RECORDS TO PROCESS –
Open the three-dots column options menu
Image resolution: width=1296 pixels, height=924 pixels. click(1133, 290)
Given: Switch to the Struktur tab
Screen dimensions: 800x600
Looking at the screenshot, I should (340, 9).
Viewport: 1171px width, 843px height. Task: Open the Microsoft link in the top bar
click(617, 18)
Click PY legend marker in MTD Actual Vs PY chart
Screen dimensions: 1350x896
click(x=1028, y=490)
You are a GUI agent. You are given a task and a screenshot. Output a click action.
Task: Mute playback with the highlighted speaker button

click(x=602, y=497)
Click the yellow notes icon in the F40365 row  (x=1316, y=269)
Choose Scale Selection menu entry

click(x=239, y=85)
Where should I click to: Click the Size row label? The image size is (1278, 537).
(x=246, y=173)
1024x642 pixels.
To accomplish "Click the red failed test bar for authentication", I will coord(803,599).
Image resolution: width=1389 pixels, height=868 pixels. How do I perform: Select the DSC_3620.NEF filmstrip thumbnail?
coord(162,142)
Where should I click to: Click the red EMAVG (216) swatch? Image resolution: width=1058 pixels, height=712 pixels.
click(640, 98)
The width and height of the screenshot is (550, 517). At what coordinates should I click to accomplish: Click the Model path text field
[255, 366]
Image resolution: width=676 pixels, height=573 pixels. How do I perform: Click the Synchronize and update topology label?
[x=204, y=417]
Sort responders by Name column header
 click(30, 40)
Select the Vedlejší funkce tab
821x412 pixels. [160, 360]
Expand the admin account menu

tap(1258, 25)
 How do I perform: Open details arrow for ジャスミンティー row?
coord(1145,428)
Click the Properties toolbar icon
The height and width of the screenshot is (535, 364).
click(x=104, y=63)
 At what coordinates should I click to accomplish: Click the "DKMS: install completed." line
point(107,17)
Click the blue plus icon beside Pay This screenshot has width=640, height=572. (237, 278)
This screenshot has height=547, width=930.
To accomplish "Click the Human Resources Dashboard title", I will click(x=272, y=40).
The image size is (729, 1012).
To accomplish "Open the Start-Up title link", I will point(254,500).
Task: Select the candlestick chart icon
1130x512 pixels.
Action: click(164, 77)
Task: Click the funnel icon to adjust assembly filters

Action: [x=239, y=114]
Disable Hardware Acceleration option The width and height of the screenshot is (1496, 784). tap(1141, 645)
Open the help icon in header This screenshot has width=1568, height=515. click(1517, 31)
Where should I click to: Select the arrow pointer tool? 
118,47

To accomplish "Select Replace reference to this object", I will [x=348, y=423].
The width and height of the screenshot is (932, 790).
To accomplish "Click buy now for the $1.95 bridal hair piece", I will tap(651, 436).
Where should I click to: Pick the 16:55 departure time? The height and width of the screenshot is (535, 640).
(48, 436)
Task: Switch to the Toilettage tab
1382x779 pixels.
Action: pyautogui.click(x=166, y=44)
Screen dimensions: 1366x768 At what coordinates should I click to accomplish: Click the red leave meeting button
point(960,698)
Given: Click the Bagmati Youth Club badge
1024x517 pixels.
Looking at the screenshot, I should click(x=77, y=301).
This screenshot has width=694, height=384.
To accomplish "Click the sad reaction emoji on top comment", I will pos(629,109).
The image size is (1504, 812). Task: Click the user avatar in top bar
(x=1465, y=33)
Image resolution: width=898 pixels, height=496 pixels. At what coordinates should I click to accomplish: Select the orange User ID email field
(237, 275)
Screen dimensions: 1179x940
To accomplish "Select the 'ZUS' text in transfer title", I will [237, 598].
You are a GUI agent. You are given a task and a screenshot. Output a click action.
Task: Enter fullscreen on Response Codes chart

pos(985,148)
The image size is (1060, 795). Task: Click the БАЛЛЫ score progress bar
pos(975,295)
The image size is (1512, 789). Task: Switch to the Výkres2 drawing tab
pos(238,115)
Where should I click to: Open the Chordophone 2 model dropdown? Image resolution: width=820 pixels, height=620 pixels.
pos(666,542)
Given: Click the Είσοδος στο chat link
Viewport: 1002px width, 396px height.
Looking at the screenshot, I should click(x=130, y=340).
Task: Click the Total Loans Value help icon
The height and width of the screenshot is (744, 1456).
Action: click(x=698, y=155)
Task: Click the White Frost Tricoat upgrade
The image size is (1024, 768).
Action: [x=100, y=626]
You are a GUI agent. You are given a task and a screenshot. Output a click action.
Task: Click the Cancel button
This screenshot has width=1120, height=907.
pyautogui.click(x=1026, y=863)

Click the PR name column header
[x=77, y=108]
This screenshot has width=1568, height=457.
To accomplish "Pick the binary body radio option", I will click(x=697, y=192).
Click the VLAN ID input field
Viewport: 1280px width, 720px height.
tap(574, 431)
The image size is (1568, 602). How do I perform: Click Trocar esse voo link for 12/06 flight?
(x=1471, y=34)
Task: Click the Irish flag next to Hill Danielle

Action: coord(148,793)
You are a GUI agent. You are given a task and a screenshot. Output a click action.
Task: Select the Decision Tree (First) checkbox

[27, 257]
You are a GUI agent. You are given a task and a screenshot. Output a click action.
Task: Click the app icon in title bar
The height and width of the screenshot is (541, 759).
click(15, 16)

ABOUT THIS TASK – In full and exactly as written, reproduce the records above.

SOLUTION TO THIS TASK –
Open the three-dots column options menu
Image resolution: width=1296 pixels, height=924 pixels. click(1133, 290)
Given: Switch to the Struktur tab
Screen dimensions: 800x600
Looking at the screenshot, I should (340, 9).
Viewport: 1171px width, 843px height. Task: Open the Microsoft link in the top bar
click(617, 18)
Click PY legend marker in MTD Actual Vs PY chart
Screen dimensions: 1350x896
click(x=1028, y=490)
You are a GUI agent. You are given a task and a screenshot. Output a click action.
Task: Mute playback with the highlighted speaker button

click(x=602, y=497)
Click the yellow notes icon in the F40365 row  (x=1316, y=269)
Choose Scale Selection menu entry

click(x=239, y=85)
Where should I click to: Click the Size row label? The image size is (1278, 537).
(x=246, y=173)
1024x642 pixels.
To accomplish "Click the red failed test bar for authentication", I will coord(803,599).
Image resolution: width=1389 pixels, height=868 pixels. How do I perform: Select the DSC_3620.NEF filmstrip thumbnail?
coord(162,142)
Where should I click to: Click the red EMAVG (216) swatch? Image resolution: width=1058 pixels, height=712 pixels.
click(640, 98)
The width and height of the screenshot is (550, 517). At what coordinates should I click to accomplish: Click the Model path text field
[255, 366]
Image resolution: width=676 pixels, height=573 pixels. How do I perform: Click the Synchronize and update topology label?
[x=204, y=417]
Sort responders by Name column header
 click(30, 40)
Select the Vedlejší funkce tab
821x412 pixels. [160, 360]
Expand the admin account menu

tap(1258, 25)
 How do I perform: Open details arrow for ジャスミンティー row?
coord(1145,428)
Click the Properties toolbar icon
The height and width of the screenshot is (535, 364).
click(x=104, y=63)
 At what coordinates should I click to accomplish: Click the "DKMS: install completed." line
point(107,17)
Click the blue plus icon beside Pay This screenshot has width=640, height=572. (237, 278)
This screenshot has height=547, width=930.
To accomplish "Click the Human Resources Dashboard title", I will click(x=272, y=40).
The image size is (729, 1012).
To accomplish "Open the Start-Up title link", I will point(254,500).
Task: Select the candlestick chart icon
1130x512 pixels.
Action: click(164, 77)
Task: Click the funnel icon to adjust assembly filters

Action: [x=239, y=114]
Disable Hardware Acceleration option The width and height of the screenshot is (1496, 784). tap(1141, 645)
Open the help icon in header This screenshot has width=1568, height=515. click(1517, 31)
Where should I click to: Select the arrow pointer tool? 
118,47

To accomplish "Select Replace reference to this object", I will [x=348, y=423].
The width and height of the screenshot is (932, 790).
To accomplish "Click buy now for the $1.95 bridal hair piece", I will tap(651, 436).
Where should I click to: Pick the 16:55 departure time? The height and width of the screenshot is (535, 640).
(48, 436)
Task: Switch to the Toilettage tab
1382x779 pixels.
Action: pyautogui.click(x=166, y=44)
Screen dimensions: 1366x768 At what coordinates should I click to accomplish: Click the red leave meeting button
point(960,698)
Given: Click the Bagmati Youth Club badge
1024x517 pixels.
Looking at the screenshot, I should click(x=77, y=301).
This screenshot has width=694, height=384.
To accomplish "Click the sad reaction emoji on top comment", I will pos(629,109).
The image size is (1504, 812). Task: Click the user avatar in top bar
(x=1465, y=33)
Image resolution: width=898 pixels, height=496 pixels. At what coordinates should I click to accomplish: Select the orange User ID email field
(237, 275)
Screen dimensions: 1179x940
To accomplish "Select the 'ZUS' text in transfer title", I will [237, 598].
You are a GUI agent. You are given a task and a screenshot. Output a click action.
Task: Enter fullscreen on Response Codes chart

pos(985,148)
The image size is (1060, 795). Task: Click the БАЛЛЫ score progress bar
pos(975,295)
The image size is (1512, 789). Task: Switch to the Výkres2 drawing tab
pos(238,115)
Where should I click to: Open the Chordophone 2 model dropdown? Image resolution: width=820 pixels, height=620 pixels.
pos(666,542)
Given: Click the Είσοδος στο chat link
Viewport: 1002px width, 396px height.
Looking at the screenshot, I should click(x=130, y=340).
Task: Click the Total Loans Value help icon
The height and width of the screenshot is (744, 1456).
Action: click(x=698, y=155)
Task: Click the White Frost Tricoat upgrade
The image size is (1024, 768).
Action: [x=100, y=626]
You are a GUI agent. You are given a task and a screenshot. Output a click action.
Task: Click the Cancel button
This screenshot has width=1120, height=907.
pyautogui.click(x=1026, y=863)

Click the PR name column header
[x=77, y=108]
This screenshot has width=1568, height=457.
To accomplish "Pick the binary body radio option", I will click(x=697, y=192).
Click the VLAN ID input field
Viewport: 1280px width, 720px height.
tap(574, 431)
The image size is (1568, 602). How do I perform: Click Trocar esse voo link for 12/06 flight?
(x=1471, y=34)
Task: Click the Irish flag next to Hill Danielle

Action: coord(148,793)
You are a GUI agent. You are given a task and a screenshot. Output a click action.
Task: Select the Decision Tree (First) checkbox

[27, 257]
You are a GUI agent. You are given a task and a screenshot. Output a click action.
Task: Click the app icon in title bar
The height and width of the screenshot is (541, 759).
click(15, 16)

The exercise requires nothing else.